About six months after we finished that project, Greg reached out to us and shared a story about his five-year-old niece who had suffered a spinal stroke while doing a backbend in her living room. She was an everyday, average, active five-year-old little girl and the spinal stroke left her paralyzed from the waist down. The family had heard about VR helping people with mental health and pain management and Greg had asked if we had looked into it or if we could do anything to help. When we chatted with Greg, we told him that we had seen a lot of great outcomes with research in the medical field, and while we didn’t have anything specifically for her, we would be more than happy to meet Eden and her family to see if there was something we could do. Josh and I flew out to Kentucky where the family had moved so Eden could participate in a rehabilitation program and we spent two weeks out there with she and her family.
During those two weeks, Josh and I got to see just about everything that spinal cord injury rehabilitation entailed, including the daily struggles that Eden was going through, both physically and mentally. We also got to see the trials and tribulations that her parents were going through as well, and I’ll always remember one thing that Eden’s mom Kylee said. She made a comment that “if life was just about Eden never walking again, it would be so easy.” We continued to learn that there was so much more to a spinal cord injury, because, and especially for children, you are constantly dealing with the secondary complications of growing into an adult body, maintaining bone strength , maintaining muscle mass and managing risks of organ damage.”
Almost instantly, Josh and I were taken by the family and we decided that we would do anything we could to help. One of the first things we did was to delve into some preliminary testing after sitting in on some of Eden’s rehabilitation and locomotive-training sessions to better understand what the doctors were trying to accomplish and how they were going about it. One such exercise that they had Eden do was an assisted crawling exercise where a nurse held her hips while she tried to engage her core and draw her knees forward. Eden clearly didn’t enjoy doing the exercise as it appeared both painful and frustrating, and furthermore, she didn’t want to feel like a baby crawling around. We decided to take a chance and put a VR headset on her just to see if she would wear it and if it would make her dizzy, or uncomfortable, or even nauseous. The headset we chose had a pre-programmed VR experience that we had created of professional skateboarding legend Christian Hosoi skateboarding in the famous Vans Shoes skate pool in Huntington Beach. We had Eden watch Christian skate through the headset while she was doing her assisted crawling exercise and almost instantly she started smiling while creating her own game of trying to hit his skateboard away from him each time he skated by her in the experience. We were blown away because not only was she doing great in her exercise, but we could also see in her face that she was having fun doing it.

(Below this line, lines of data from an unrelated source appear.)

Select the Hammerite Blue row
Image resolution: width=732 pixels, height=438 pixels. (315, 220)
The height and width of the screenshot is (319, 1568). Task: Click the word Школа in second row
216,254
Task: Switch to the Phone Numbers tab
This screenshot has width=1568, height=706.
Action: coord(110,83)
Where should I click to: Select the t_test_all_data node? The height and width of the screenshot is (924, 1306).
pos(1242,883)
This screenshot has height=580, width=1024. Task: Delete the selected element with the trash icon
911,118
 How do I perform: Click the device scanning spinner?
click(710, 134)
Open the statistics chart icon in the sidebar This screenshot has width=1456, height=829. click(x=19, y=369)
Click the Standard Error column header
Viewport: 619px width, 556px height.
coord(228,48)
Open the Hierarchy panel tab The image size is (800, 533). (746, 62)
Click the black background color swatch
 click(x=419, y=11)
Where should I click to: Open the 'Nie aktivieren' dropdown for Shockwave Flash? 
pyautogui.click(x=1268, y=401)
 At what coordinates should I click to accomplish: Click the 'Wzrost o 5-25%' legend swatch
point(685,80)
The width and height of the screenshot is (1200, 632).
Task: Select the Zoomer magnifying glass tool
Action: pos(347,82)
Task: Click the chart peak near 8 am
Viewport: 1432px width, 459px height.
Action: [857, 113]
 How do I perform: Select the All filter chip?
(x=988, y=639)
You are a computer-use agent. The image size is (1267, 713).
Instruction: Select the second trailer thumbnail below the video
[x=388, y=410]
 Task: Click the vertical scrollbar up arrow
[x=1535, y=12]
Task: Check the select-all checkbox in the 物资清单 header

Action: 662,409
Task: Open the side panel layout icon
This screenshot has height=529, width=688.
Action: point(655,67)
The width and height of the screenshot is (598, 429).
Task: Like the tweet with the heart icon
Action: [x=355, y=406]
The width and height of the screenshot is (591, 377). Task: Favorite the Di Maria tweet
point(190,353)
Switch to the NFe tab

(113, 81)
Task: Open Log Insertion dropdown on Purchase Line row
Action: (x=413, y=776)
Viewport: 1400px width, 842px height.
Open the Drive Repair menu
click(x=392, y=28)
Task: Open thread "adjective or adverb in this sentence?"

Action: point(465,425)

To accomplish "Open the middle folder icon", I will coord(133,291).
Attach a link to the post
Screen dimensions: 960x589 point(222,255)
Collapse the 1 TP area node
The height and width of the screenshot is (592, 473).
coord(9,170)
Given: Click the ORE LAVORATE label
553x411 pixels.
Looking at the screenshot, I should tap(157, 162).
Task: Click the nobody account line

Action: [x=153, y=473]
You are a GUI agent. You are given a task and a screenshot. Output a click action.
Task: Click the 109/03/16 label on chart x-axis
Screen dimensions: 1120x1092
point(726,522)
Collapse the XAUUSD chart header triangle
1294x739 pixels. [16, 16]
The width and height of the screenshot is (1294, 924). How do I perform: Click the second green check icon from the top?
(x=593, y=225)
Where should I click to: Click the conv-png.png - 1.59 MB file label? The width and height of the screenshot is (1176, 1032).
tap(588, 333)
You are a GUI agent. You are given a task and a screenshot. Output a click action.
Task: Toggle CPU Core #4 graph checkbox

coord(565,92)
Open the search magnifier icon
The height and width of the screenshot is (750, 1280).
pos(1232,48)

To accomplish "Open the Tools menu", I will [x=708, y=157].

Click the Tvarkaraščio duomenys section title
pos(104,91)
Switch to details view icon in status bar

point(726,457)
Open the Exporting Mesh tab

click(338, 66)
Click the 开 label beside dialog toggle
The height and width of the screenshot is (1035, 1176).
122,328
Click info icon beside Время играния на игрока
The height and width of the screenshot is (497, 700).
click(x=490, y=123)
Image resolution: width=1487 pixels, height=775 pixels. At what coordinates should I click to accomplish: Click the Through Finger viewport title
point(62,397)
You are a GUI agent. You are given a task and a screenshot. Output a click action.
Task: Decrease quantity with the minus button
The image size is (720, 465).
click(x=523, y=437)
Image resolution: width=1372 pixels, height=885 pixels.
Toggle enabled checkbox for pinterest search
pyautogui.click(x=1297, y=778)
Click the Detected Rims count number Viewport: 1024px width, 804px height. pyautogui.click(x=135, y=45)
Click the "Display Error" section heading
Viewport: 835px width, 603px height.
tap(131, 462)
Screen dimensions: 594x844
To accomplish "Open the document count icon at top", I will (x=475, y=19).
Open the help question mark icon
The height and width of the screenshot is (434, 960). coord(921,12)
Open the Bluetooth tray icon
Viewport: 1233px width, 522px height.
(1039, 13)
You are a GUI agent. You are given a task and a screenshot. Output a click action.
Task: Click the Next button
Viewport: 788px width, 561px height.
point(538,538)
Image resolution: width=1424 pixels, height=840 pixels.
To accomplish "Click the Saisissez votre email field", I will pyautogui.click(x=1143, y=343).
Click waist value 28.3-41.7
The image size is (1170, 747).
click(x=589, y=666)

After she finished and we took the headset off, Eden’s parents pulled us aside and showed us the analytical results they were seeing of what had just happened. With the VR headset on, Eden’s perception of pain almost completely dissipated and she was able to exert herself with increased intensity for a longer period of time, and her overall state-of-mind and level of perceived happiness went through the roof as she smiled from ear-to-ear. Without a doubt, that right there was our ‘aha’ moment. We knew right then and there that there was definitely something we could do that could help her out.
Josh and I returned to California and almost immediately we started creating experiences that could help Eden and others like her to get through arduous rehabilitation sessions. That’s ultimately what led us to launch Mieron. Since then, we’ve collaborated with dozens of healthcare facilities around the world to create a comprehensive library of Virtual Reality NeuroTherapy exercises based on the same principles of locomotive training, physical therapy and occupational therapy that doctors and nurses use with their patients on a daily basis.
What does your typical day look like and how do you make it productive?
I like to wake up with the sunlight and immediately get into work mode. As the co-founder of a startup, I’d say 90% of my day is dedicated to work so I get up in the morning, I walk my dog to work, it’s about a two-mile walk, and during the walk, I use that time to catch up with my family and friends who are on the East Coast. I also use that time to work out some ideas I have in my head before I get to the office and interact with the team. It’s really just a chance to get my mind started. And then once I get into work in the morning, we always start the day with a status update meeting so that we’re all on the same page and that keeps us organized for how we’re going to tackle the day.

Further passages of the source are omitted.